The records:

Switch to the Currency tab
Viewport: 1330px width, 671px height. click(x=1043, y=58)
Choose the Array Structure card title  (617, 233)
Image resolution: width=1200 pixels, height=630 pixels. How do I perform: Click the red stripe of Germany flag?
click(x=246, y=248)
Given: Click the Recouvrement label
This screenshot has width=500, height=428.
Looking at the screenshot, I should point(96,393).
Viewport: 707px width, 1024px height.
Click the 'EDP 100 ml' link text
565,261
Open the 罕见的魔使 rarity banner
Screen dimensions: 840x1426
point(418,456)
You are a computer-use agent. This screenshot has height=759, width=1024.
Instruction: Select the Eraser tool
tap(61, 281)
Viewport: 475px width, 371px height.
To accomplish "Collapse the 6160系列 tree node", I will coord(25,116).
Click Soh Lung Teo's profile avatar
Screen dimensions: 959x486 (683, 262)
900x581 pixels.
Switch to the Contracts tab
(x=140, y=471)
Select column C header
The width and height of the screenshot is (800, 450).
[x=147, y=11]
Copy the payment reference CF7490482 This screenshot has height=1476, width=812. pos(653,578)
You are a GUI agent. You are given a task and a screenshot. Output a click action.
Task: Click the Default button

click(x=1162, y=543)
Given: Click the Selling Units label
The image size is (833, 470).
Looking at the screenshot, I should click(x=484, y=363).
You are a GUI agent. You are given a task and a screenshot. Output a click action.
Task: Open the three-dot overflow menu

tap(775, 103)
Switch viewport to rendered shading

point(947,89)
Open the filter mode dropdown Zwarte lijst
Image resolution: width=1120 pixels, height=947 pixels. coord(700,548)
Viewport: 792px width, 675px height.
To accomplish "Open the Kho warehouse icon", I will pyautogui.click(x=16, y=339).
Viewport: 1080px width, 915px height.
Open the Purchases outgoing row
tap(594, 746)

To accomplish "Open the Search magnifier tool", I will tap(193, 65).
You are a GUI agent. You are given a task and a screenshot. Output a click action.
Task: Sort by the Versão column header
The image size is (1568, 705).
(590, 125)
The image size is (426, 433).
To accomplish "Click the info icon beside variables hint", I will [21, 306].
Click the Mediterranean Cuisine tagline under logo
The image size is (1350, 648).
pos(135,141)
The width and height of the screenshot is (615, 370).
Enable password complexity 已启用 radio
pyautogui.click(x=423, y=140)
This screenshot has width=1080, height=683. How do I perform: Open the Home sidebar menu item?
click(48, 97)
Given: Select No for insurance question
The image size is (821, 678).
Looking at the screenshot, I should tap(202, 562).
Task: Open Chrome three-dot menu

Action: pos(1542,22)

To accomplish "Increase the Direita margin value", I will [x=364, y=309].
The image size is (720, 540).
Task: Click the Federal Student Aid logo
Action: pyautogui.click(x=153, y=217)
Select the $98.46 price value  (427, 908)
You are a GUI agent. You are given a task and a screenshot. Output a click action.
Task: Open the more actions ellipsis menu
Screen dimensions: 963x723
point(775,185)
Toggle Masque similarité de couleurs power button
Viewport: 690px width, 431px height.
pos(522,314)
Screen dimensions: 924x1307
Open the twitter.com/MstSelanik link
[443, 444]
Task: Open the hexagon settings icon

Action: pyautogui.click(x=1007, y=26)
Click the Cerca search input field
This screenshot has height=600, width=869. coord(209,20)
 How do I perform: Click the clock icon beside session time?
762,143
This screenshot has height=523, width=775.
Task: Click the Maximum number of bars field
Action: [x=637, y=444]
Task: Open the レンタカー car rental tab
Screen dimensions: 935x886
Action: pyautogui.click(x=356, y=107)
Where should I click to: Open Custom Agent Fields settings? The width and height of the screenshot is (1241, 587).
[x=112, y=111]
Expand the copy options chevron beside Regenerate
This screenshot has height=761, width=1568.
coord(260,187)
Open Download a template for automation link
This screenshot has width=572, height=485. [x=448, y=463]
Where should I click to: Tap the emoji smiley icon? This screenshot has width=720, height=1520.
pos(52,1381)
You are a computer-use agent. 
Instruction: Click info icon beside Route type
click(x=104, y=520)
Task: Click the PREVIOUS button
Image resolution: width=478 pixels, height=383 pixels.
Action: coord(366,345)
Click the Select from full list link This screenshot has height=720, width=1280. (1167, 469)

Problem to solve:
Skip all lines ahead of the one containing "Task: Open Chrome three-dot menu". Reproduce that line and the remainder of the listing above exactly.

Your response:
Task: Open Chrome three-dot menu

Action: pos(1542,22)

To accomplish "Increase the Direita margin value", I will [x=364, y=309].
The image size is (720, 540).
Task: Click the Federal Student Aid logo
Action: pyautogui.click(x=153, y=217)
Select the $98.46 price value  (427, 908)
You are a GUI agent. You are given a task and a screenshot. Output a click action.
Task: Open the more actions ellipsis menu
Screen dimensions: 963x723
point(775,185)
Toggle Masque similarité de couleurs power button
Viewport: 690px width, 431px height.
pos(522,314)
Screen dimensions: 924x1307
Open the twitter.com/MstSelanik link
[443, 444]
Task: Open the hexagon settings icon

Action: pyautogui.click(x=1007, y=26)
Click the Cerca search input field
This screenshot has height=600, width=869. coord(209,20)
 How do I perform: Click the clock icon beside session time?
762,143
This screenshot has height=523, width=775.
Task: Click the Maximum number of bars field
Action: [x=637, y=444]
Task: Open the レンタカー car rental tab
Screen dimensions: 935x886
Action: pyautogui.click(x=356, y=107)
Where should I click to: Open Custom Agent Fields settings? The width and height of the screenshot is (1241, 587).
[x=112, y=111]
Expand the copy options chevron beside Regenerate
This screenshot has height=761, width=1568.
coord(260,187)
Open Download a template for automation link
This screenshot has width=572, height=485. [x=448, y=463]
Where should I click to: Tap the emoji smiley icon? This screenshot has width=720, height=1520.
pos(52,1381)
You are a computer-use agent. 
Instruction: Click info icon beside Route type
click(x=104, y=520)
Task: Click the PREVIOUS button
Image resolution: width=478 pixels, height=383 pixels.
Action: coord(366,345)
Click the Select from full list link This screenshot has height=720, width=1280. (1167, 469)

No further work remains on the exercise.